# [Your instructions]
Show all lines from the listing below that contain "name".

== Records supplied ==

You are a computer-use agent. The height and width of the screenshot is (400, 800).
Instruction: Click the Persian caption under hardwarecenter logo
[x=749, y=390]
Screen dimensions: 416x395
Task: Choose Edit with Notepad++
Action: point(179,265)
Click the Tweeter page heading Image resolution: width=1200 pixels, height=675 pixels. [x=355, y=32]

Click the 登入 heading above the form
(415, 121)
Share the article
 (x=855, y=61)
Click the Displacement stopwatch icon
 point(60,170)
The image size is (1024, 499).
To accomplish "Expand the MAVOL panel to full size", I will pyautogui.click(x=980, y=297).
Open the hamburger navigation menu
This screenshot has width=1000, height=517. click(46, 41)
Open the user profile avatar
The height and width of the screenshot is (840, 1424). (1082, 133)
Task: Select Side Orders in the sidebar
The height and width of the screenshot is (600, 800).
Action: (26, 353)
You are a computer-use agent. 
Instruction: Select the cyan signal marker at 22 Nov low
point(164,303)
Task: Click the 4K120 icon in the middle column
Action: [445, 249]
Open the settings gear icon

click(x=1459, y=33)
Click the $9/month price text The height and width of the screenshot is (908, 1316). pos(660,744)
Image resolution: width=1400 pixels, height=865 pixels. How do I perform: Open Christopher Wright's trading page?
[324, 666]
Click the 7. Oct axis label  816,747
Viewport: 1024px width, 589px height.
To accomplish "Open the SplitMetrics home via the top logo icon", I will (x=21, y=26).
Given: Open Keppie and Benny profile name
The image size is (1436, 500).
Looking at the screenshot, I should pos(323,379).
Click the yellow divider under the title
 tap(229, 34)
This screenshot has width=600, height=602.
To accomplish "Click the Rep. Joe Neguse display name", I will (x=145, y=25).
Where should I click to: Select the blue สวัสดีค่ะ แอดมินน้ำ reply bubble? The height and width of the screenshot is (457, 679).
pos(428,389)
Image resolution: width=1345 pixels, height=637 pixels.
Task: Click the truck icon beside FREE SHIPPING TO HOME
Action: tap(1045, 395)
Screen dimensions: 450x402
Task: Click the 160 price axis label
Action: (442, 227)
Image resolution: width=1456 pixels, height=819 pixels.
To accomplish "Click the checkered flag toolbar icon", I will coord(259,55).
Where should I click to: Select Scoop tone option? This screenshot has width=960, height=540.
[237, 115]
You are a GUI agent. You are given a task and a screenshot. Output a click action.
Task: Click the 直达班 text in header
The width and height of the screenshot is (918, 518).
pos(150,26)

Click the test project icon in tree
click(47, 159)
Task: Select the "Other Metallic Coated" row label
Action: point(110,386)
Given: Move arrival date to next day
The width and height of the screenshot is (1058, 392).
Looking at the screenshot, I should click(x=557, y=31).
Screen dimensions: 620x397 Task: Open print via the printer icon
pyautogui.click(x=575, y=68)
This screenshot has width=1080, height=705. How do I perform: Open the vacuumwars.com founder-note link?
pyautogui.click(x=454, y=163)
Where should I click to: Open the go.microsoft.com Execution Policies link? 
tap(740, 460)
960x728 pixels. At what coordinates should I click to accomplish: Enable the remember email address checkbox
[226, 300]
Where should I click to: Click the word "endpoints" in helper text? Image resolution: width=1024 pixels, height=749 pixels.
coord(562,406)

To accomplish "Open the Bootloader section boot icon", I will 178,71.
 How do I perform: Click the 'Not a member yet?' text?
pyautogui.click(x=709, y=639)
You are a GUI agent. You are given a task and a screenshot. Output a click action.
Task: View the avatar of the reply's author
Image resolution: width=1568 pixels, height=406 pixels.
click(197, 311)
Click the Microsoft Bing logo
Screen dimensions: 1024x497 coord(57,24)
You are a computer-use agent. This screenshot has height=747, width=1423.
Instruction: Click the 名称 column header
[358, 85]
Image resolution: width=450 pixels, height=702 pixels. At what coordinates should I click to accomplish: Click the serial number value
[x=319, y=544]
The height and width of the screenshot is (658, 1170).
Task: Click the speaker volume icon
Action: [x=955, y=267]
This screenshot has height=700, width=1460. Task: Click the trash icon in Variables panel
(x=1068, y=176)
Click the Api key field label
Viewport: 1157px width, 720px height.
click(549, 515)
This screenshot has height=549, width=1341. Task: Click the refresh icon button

===

# [Result of the exercise]
Given: Open Keppie and Benny profile name
To accomplish "Click the Rep. Joe Neguse display name", I will (x=145, y=25).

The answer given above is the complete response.